Tensioning the PCL Graft
Tensioning the PCL Graft
ABSTRACT & COMMENTARY
Synopsis: The posterior cruciate ligament graft should be pretensioned and fixed with an anterior load placed on the knee at 90° knee flexion.
Source: Harner CD, et al. The effect of knee flexion angle and application of an anterior tibial load at the time of graft fixation on the biomechanics of a posterior cruciate ligament reconstructed knee. Am J Sports Med 2000;28(4):460-465.
This is a basic science cadaver study using a well-documented robotic/universal force moment sensor to test the biomechanics of the posterior cruciate ligament (PCL). This study addresses the effect of knee flexion angle and the application of an anterior tibia load applied to the knee during PCL reconstruction.
Ten fresh frozen cadavers aged 36-65 were tested. The intact knee, PCL deficient knee, and PCL reconstructed knee were compared. Testing was performed at full extension, 60°, 90°, and 120°. The PCL reconstructions were performed arthroscopically using 11 mm achilles allograft tendons.
The results demonstrated that if the PCL graft fixation was performed at full extension and a 134 N posterior load applied to the knee, then the resulting tibia translations were significantly decreased from normal at 30°, 60°, 90°, and 120°. Additionally, significantly increased in situ forces were reported at full extension, 60° and 120°. When the PCL fixation was performed at 90° with a concomitant anterior tibia force and the same 134 N posterior loads applied to the knee, the resulting tibia translation at all recorded flexion angles was not different than the normal knee. The in situ forces were similar to the intact knee at full extension, 60°, and 120°.

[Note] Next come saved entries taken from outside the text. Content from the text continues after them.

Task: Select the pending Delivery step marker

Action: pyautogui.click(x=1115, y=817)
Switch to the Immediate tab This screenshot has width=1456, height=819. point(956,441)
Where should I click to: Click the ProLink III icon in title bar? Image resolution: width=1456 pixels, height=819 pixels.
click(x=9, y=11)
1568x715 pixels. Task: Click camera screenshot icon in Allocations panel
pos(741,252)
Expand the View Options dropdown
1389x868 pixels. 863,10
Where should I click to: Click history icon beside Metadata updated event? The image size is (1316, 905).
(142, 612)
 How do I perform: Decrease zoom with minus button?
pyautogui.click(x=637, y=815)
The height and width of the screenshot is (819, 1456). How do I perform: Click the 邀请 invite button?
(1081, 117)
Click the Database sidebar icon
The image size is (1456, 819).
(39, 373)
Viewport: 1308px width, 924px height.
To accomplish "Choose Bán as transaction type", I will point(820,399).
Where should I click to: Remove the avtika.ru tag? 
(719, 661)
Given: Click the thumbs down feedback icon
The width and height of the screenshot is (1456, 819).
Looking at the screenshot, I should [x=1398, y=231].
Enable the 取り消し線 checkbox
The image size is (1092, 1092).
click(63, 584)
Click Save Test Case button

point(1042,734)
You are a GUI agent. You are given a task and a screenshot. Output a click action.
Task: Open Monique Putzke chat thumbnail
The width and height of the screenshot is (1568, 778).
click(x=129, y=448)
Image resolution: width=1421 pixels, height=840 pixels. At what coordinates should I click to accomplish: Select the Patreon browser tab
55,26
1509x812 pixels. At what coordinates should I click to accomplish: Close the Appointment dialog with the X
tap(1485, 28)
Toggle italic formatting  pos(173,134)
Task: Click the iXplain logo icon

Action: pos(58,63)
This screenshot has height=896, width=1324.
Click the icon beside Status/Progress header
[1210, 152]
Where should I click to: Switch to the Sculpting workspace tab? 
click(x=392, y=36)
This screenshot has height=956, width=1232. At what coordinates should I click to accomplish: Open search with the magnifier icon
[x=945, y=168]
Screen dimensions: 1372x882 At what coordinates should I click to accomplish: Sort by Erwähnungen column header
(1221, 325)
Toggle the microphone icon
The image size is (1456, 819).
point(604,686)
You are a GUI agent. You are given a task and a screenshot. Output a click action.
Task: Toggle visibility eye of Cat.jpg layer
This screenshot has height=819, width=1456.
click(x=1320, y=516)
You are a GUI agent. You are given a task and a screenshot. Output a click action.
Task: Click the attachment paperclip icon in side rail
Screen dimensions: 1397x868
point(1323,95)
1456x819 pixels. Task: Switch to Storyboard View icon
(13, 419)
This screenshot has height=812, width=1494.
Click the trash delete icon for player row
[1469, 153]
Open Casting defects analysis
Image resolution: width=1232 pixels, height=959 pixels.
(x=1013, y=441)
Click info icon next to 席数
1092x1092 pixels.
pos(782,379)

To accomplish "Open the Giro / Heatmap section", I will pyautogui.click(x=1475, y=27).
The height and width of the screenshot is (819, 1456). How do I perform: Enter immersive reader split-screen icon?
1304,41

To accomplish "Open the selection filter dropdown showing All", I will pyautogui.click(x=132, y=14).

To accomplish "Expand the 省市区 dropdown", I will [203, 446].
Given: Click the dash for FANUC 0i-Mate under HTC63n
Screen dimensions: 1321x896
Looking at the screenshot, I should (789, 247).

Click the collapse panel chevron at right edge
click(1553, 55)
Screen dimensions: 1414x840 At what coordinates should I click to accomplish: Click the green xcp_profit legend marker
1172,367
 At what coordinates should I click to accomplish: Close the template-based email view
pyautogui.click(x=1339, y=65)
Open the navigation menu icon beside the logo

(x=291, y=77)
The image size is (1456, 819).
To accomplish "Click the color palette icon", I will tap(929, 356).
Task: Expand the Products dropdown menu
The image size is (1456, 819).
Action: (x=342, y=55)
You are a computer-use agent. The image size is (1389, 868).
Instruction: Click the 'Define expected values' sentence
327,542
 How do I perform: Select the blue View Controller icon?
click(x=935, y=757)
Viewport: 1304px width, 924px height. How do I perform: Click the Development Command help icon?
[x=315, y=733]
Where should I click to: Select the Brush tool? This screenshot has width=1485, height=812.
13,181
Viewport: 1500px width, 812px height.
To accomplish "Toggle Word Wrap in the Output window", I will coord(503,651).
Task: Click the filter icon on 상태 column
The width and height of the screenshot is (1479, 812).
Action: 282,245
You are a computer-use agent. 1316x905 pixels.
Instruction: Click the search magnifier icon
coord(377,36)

Comment by James R. Slauterbeck, MD
Controversies exist on what knee flexion angle one should pretension and fix the graft. PCL surgery is a complicated procedure and many different techniques are available to assist the surgeon. Many studies reflect patient satisfaction after PCL reconstruction but objective measurements demonstrate persistent laxity. This study addresses where and how to pretension and fix the PCL graft. Proper knee placement and pretensioning procedures may lead to knees that are more stable post-operatively.
The PCL is the primary restraint to posterior tibia translation at 90° of knee flexion, and the ACL is the primary restraint to anterior tibia translation at 30°. If the ACL graft is pretensioned and graft fixation performed at 30° it would stand to reason that the PCL should be pretensioned and fixed at 90°.
It is not commonly discussed where to set the tibia when pretensioning. If the tibia is not reduced at the time of graft fixation, the knee will have excessive AP excursion. If the graft is tensioned in full extension where the posterior capsule is the primary restraint to posterior tibia translation, the graft could be overly tensioned. Over-tensioning could lead to early graft failure from excessive forces or decrease the knee range of motion. If the knee is placed at 90° of flexion where the PCL is the primary restraint to posterior tibia translation, one could gently set the knee tension against the ACL and remove the posterior translation within the knee. Pretensioning in this position will remove any tunnel-bone plug graft friction and stretch the collagen crimp at the position where the graft is most functional to resist posterior tibia translation.
This study shows that with the knee positioned at 90° of knee flexion and a gentle anterior drawer placed on the knee the kinematics of the knee are restored to nearly normal. However, at full extension excessive graft forces and decreased tibia translations are noted. The increased forces and decreased tibia translation essentially over-constrains the knee and could lead to premature rupture or even DJD from the increased forces in the knee. This is another nice study from a respected biomechanical lab, which helps to answer some clinically pertinent questions.